● WORK ITEM
From the data below, return each line in which the string "Catastrophe" is found.

Stored records:
┌──
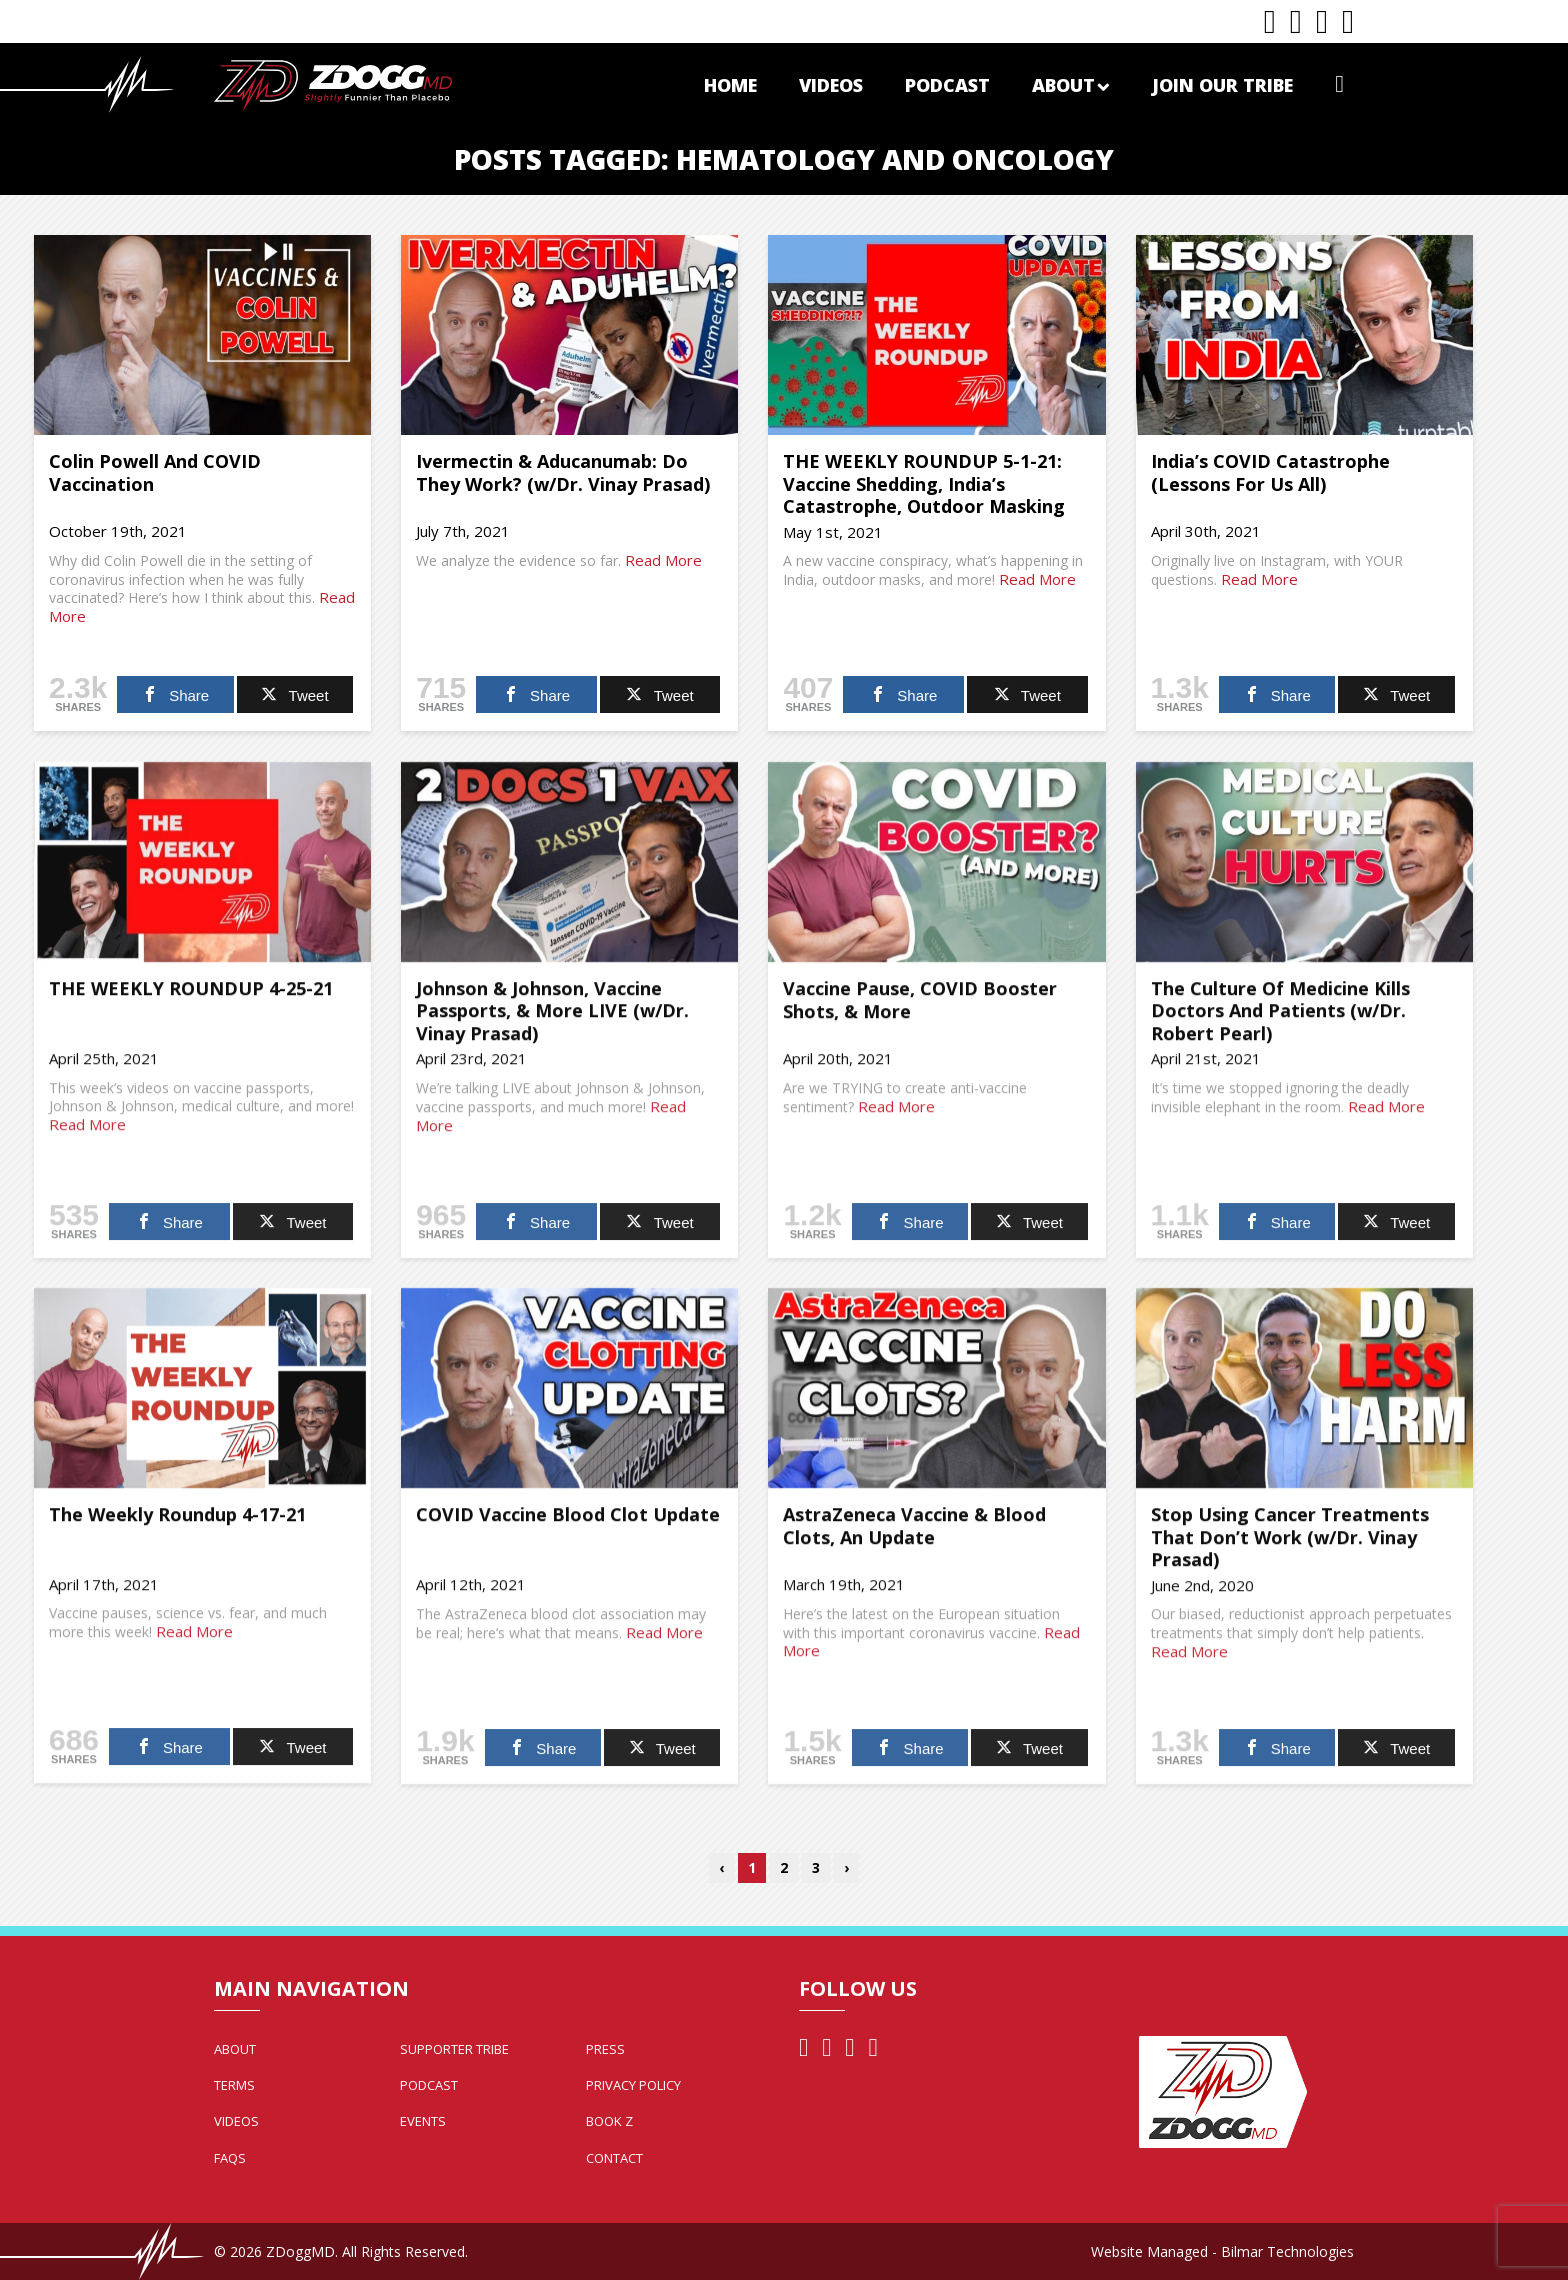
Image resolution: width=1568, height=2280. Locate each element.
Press (605, 2049)
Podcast (947, 85)
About (1071, 85)
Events (423, 2121)
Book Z (609, 2121)
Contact (614, 2158)
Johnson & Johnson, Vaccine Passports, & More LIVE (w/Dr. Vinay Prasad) (552, 1020)
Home (730, 85)
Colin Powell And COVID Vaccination (155, 472)
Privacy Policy (633, 2085)
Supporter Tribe (454, 2049)
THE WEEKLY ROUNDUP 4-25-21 (191, 998)
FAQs (230, 2158)
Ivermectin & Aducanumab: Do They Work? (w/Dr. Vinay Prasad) (563, 472)
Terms (234, 2085)
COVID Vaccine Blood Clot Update (568, 1524)
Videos (831, 85)
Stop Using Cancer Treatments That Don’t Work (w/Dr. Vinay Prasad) (1290, 1546)
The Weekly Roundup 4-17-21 (177, 1524)
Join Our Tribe (1222, 85)
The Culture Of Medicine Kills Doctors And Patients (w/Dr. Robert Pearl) (1280, 1020)
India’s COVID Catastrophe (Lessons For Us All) (1270, 472)
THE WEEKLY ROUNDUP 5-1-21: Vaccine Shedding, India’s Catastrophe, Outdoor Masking (924, 483)
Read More (663, 560)
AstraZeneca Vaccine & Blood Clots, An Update (914, 1535)
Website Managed (1149, 2251)
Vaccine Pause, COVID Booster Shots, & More (920, 1009)
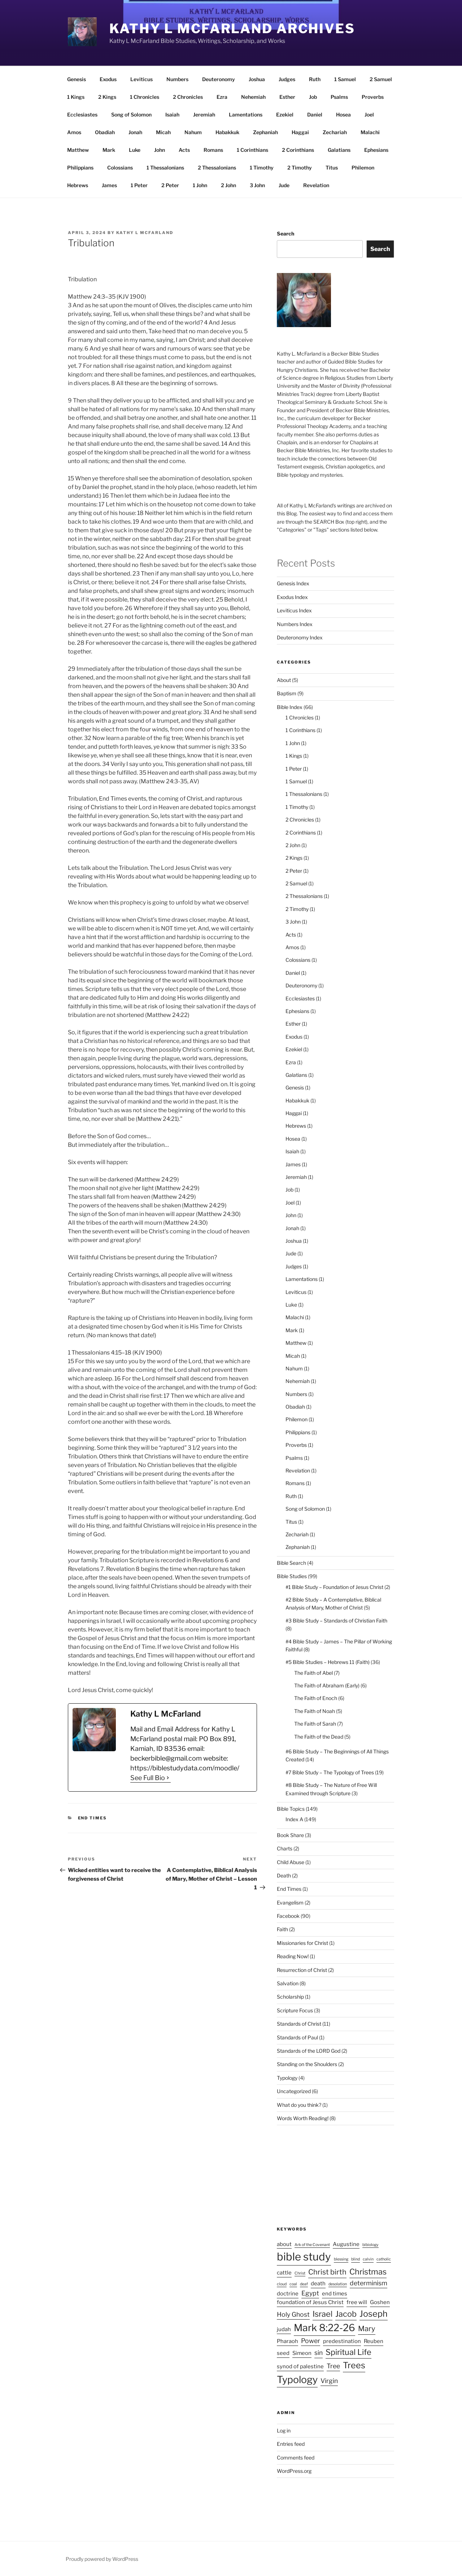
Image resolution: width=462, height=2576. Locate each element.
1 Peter (139, 185)
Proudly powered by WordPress (102, 2559)
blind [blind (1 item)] (355, 2259)
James (109, 185)
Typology (287, 2078)
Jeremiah (204, 114)
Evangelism (290, 1902)
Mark (109, 150)
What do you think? (299, 2105)
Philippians (80, 167)
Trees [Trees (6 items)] (354, 2365)
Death (284, 1875)
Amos (74, 132)
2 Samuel (381, 79)
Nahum (193, 132)
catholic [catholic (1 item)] (383, 2259)
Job (313, 97)
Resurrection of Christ (302, 1970)
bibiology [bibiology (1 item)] (370, 2244)
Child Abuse (290, 1862)
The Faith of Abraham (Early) (326, 1685)
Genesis (76, 79)
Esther (287, 97)
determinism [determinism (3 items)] (368, 2283)
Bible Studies (292, 1576)
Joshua (257, 79)
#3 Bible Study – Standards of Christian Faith (336, 1620)
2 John (228, 185)
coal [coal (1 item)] (293, 2284)
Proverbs (373, 97)
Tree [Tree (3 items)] (333, 2366)
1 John (200, 185)
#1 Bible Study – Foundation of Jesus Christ (334, 1587)
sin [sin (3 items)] (318, 2352)
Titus (332, 167)
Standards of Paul (297, 2037)
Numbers (177, 79)
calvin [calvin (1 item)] (368, 2259)
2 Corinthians (298, 150)
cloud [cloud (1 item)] (282, 2284)
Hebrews (77, 185)
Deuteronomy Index (300, 637)
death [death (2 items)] (318, 2283)
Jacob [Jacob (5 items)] (346, 2314)
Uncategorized (294, 2091)
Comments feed (295, 2457)
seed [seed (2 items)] (283, 2353)
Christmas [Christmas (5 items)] (368, 2271)
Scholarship (290, 1997)
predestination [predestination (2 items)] (342, 2341)
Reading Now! (293, 1956)
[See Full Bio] (168, 1778)
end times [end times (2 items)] (334, 2293)
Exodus (108, 79)
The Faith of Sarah (315, 1724)
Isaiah (172, 114)
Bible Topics (291, 1809)
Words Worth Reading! (302, 2118)
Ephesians (376, 150)
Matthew (78, 150)
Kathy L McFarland (144, 232)
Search (285, 233)
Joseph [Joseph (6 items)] (373, 2313)
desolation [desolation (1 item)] (337, 2284)
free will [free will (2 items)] (356, 2302)
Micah (163, 132)
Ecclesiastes (82, 114)
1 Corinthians (252, 150)
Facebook (288, 1916)
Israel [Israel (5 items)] (322, 2314)
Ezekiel (284, 114)
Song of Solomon (131, 114)
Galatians (339, 150)
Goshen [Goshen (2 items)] (380, 2302)
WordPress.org (294, 2471)
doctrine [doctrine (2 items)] (287, 2293)
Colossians (120, 167)
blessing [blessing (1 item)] (341, 2259)
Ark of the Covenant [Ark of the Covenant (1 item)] (312, 2244)
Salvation (287, 1983)
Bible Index (289, 707)
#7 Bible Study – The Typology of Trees (330, 1772)
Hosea (343, 114)
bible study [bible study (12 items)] (304, 2256)
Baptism (286, 693)
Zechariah (335, 132)
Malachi (370, 132)
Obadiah (105, 132)
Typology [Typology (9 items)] (297, 2380)
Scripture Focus (295, 2010)
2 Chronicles (188, 97)
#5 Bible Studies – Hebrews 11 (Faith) (328, 1662)
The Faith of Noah (314, 1711)
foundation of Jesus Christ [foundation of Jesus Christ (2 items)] (310, 2302)
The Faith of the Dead (318, 1737)
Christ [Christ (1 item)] (300, 2273)
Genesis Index (293, 583)
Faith (282, 1929)
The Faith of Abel (313, 1673)
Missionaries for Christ (302, 1943)
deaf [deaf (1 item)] (304, 2284)
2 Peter (170, 185)
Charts (284, 1848)
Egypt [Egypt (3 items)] (310, 2293)
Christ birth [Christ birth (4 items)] (327, 2272)
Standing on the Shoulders (307, 2064)
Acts (184, 150)
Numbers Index (295, 624)
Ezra (222, 97)
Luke (134, 150)
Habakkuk (227, 132)
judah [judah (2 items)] (284, 2329)
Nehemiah (253, 97)
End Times (92, 1817)
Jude (284, 185)
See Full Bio (147, 1778)
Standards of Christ (299, 2024)
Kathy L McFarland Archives (232, 28)
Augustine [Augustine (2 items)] (346, 2244)
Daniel (314, 114)
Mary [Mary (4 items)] (366, 2328)
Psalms (339, 97)
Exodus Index (292, 597)
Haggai (300, 132)
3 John (257, 185)
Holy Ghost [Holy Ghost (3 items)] (293, 2314)
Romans (213, 150)
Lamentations (245, 114)
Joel (369, 114)
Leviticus (141, 79)
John (159, 150)
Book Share (290, 1835)
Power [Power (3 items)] (310, 2340)
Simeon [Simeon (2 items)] (301, 2353)
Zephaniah (265, 132)
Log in (284, 2430)
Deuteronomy (218, 79)
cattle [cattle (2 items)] (284, 2272)
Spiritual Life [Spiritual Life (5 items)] (348, 2352)
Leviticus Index (294, 610)
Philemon (363, 167)
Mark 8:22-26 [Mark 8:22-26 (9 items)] (324, 2328)
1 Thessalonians (165, 167)
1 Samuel (345, 79)
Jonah (135, 132)
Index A (294, 1819)
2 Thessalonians (217, 167)
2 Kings (107, 97)
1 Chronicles (144, 97)
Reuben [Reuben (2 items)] (373, 2341)
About (284, 680)
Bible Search (291, 1563)
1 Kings (75, 97)
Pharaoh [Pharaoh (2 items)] (287, 2341)
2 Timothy (299, 167)
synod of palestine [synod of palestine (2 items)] (300, 2366)
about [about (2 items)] (284, 2244)
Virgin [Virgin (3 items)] (329, 2381)
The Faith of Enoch (315, 1698)
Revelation (316, 185)
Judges (287, 79)
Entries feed (291, 2444)
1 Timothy (262, 167)
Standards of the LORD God (308, 2051)
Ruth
└──
● RESPONSE TO THIS TASK
India’s COVID Catastrophe (Lessons For Us All) (1270, 472)
THE WEEKLY ROUNDUP 5-1-21: Vaccine Shedding, India’s Catastrophe, Outdoor Masking (924, 483)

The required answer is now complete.